ISO 27001:2022 Annex A Control 5.20 Addressing Information Security Within Supplier Agreements
Tips & Tricks

ISO 27001:2022 Annex A Control 5.20 Addressing Information Security Within Supplier Agreements

In this post, we’ll explain Annex A Control 5.20, its purpose, and how to implement it effectively to manage security risks in supplier relationships.

Written By:

Craig Pepper

ISO 27001:2022 Annex A Control 5.20 – Addressing Information Security in Supplier Agreements

As businesses increasingly rely on external suppliers for critical services, ensuring that these third parties adhere to robust information security standards is vital. ISO 27001:2022 Annex A Control 5.20 focuses on addressing information security within supplier agreements, ensuring that suppliers meet your organisation’s security requirements and protect your data and systems throughout the relationship.
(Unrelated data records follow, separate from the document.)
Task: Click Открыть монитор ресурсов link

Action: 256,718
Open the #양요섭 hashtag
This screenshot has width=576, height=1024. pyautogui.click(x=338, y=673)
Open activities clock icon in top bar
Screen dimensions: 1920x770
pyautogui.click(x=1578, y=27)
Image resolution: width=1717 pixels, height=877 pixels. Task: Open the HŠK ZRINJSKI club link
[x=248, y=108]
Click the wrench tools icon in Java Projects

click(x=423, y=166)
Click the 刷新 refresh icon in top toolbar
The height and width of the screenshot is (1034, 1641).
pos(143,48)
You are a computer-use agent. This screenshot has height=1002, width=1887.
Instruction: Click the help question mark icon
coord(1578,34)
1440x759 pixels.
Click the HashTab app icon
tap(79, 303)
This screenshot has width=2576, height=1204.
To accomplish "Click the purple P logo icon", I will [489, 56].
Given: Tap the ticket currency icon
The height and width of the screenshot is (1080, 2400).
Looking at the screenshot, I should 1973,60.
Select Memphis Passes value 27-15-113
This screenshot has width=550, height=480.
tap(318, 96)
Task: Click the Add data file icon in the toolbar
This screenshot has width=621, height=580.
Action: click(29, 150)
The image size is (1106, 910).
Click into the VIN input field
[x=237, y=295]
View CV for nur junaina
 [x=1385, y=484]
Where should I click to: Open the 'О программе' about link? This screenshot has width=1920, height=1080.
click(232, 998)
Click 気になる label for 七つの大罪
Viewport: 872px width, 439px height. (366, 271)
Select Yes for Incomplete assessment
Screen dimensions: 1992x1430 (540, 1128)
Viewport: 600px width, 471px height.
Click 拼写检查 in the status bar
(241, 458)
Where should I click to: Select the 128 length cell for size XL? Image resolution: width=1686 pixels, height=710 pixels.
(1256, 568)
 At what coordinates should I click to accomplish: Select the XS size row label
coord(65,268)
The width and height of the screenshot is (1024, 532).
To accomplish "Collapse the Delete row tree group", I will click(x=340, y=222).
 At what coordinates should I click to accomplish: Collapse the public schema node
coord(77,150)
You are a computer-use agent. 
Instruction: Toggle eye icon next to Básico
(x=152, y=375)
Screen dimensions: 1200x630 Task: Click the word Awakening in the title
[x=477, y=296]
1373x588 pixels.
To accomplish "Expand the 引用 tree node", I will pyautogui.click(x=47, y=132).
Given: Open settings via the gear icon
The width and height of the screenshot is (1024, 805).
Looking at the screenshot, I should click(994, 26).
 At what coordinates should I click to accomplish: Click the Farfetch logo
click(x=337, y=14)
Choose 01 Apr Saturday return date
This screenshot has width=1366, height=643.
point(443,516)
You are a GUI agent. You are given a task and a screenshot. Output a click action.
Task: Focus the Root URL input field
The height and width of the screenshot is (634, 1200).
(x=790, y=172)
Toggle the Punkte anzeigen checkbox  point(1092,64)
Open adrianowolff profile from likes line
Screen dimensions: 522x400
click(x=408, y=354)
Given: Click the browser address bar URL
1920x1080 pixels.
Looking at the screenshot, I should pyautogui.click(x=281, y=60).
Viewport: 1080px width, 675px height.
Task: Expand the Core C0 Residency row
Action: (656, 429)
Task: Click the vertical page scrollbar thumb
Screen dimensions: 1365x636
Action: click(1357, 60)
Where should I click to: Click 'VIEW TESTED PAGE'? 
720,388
What Is ISO 27001:2022 Annex A Control 5.20?

Annex A Control 5.20 governs how organisations should form contracts with suppliers, ensuring that information security obligations are explicitly outlined and agreed upon by both parties. This control ensures that the supplier and the organisation are aligned on security requirements, reducing the risk of security breaches, data loss, or non-compliance.

The control requires organisations to define security expectations clearly, including how sensitive data will be accessed, protected, and handled by suppliers. It also emphasises ongoing monitoring and regular updates to these agreements to reflect any changes in the relationship.

Purpose of ISO 27001:2022 Annex A Control 5.20

The main goal of Annex A Control 5.20 is to ensure that security standards are integrated into supplier agreements, preventing potential security risks from third-party relationships. This control helps manage the risks associated with suppliers accessing or handling sensitive data, IT infrastructure, or other valuable assets.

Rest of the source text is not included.